= Exercise description =
Bring together copies of the lines in the data below that contain the word "status".

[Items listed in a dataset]

________

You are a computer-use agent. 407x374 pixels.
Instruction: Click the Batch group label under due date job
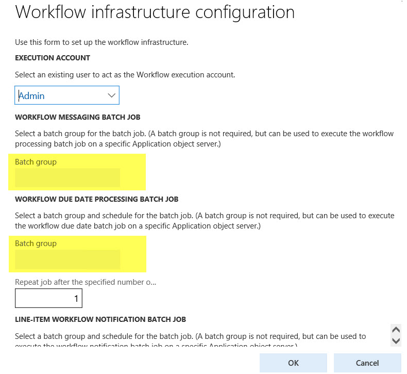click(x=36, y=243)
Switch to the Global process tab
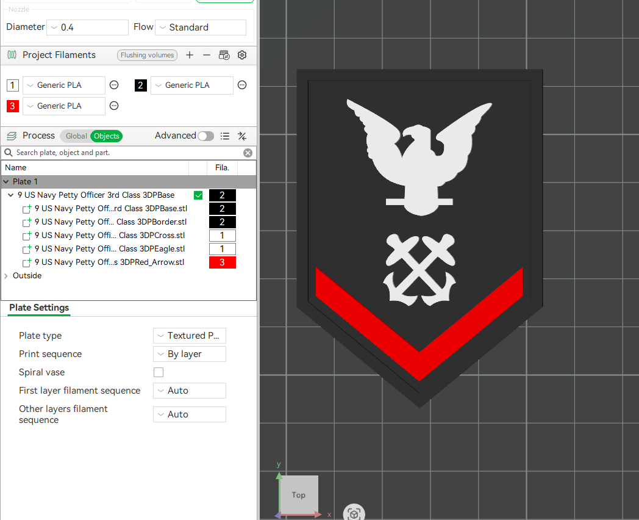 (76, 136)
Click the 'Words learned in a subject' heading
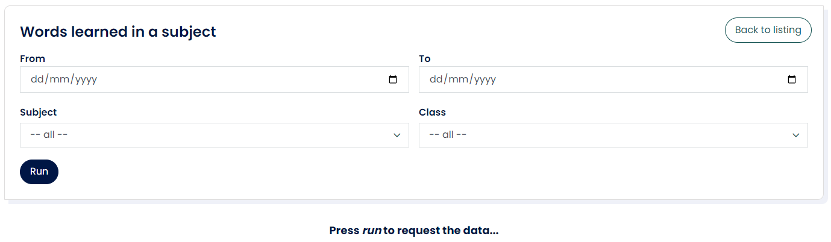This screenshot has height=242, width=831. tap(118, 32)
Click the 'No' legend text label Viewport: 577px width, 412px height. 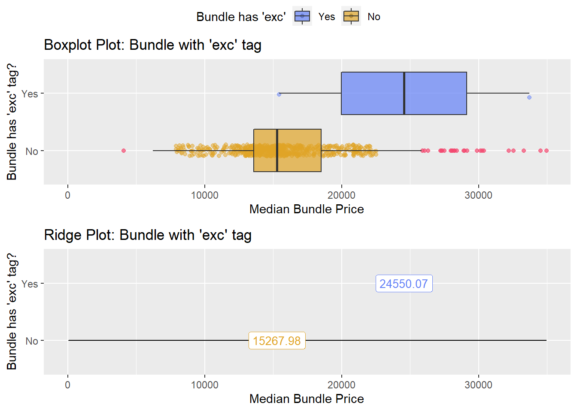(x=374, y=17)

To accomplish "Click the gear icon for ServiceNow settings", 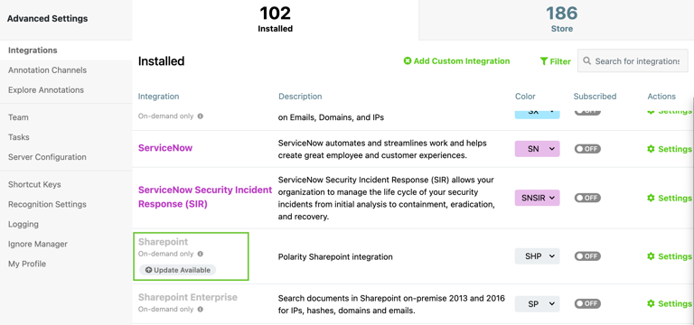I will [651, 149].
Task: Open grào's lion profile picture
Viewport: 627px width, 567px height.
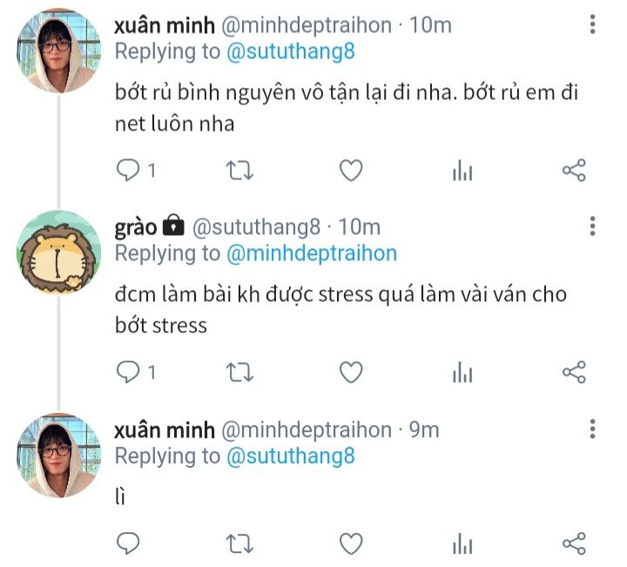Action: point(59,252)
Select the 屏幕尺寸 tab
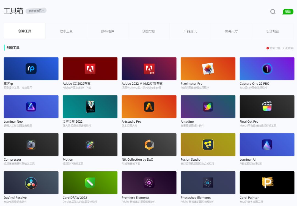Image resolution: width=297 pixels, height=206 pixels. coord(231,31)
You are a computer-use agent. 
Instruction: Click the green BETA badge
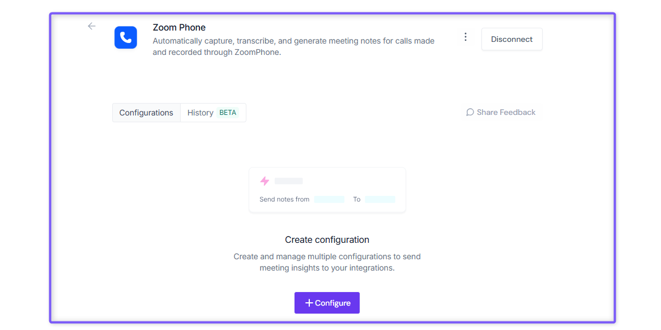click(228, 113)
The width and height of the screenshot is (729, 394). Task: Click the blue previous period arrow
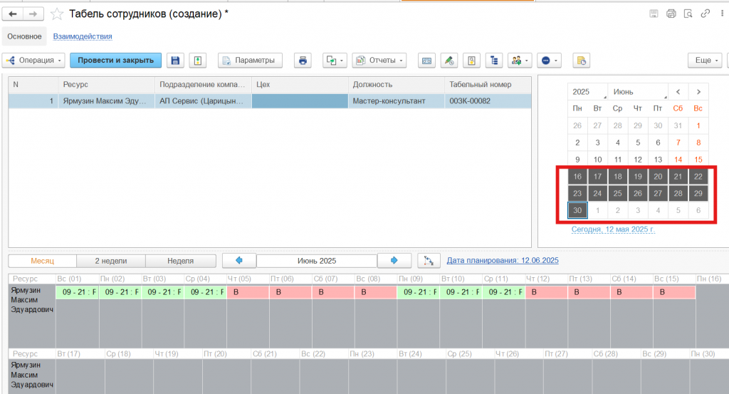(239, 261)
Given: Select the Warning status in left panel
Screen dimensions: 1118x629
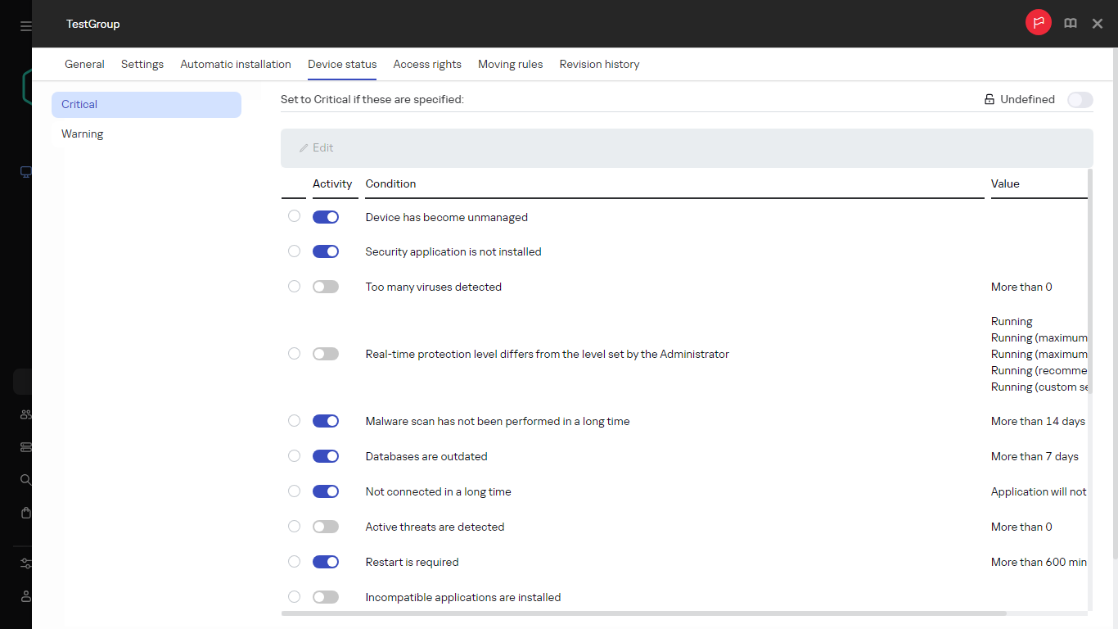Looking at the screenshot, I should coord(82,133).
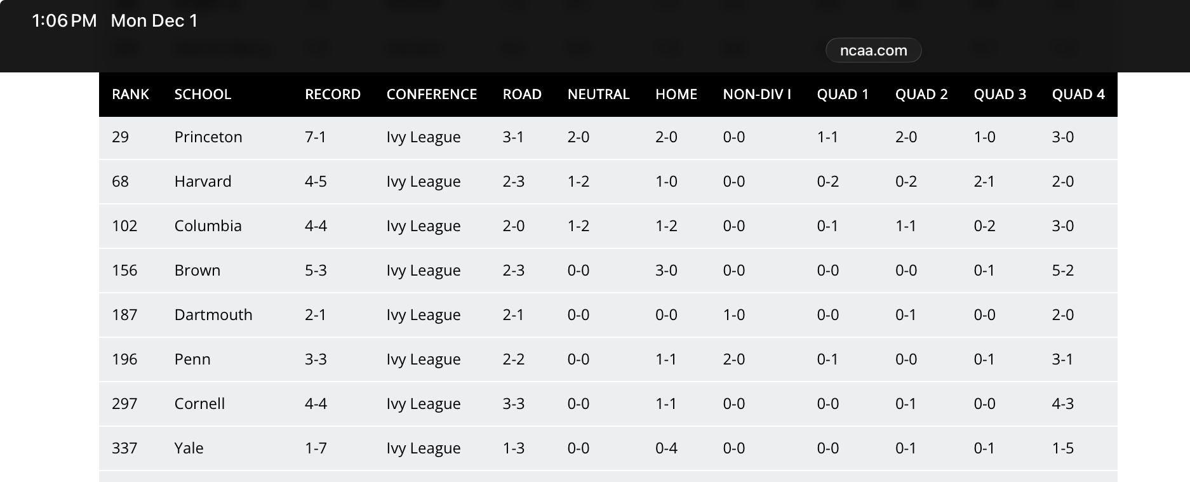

________

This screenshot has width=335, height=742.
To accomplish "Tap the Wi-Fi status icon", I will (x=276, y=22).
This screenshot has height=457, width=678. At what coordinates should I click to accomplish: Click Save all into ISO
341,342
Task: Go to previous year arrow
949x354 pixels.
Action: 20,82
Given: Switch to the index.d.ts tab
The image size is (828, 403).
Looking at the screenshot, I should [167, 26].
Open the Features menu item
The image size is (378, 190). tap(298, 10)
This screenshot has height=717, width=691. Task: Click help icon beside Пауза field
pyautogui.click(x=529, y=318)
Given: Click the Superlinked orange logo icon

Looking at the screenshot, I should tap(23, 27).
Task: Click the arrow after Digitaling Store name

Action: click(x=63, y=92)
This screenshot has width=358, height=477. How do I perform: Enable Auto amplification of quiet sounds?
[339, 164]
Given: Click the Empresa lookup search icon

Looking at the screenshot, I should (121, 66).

________

= Answer to the problem =
Given: Select the Warning status in left panel
To accomplish "Tap the Wi-Fi status icon", I will (x=276, y=22).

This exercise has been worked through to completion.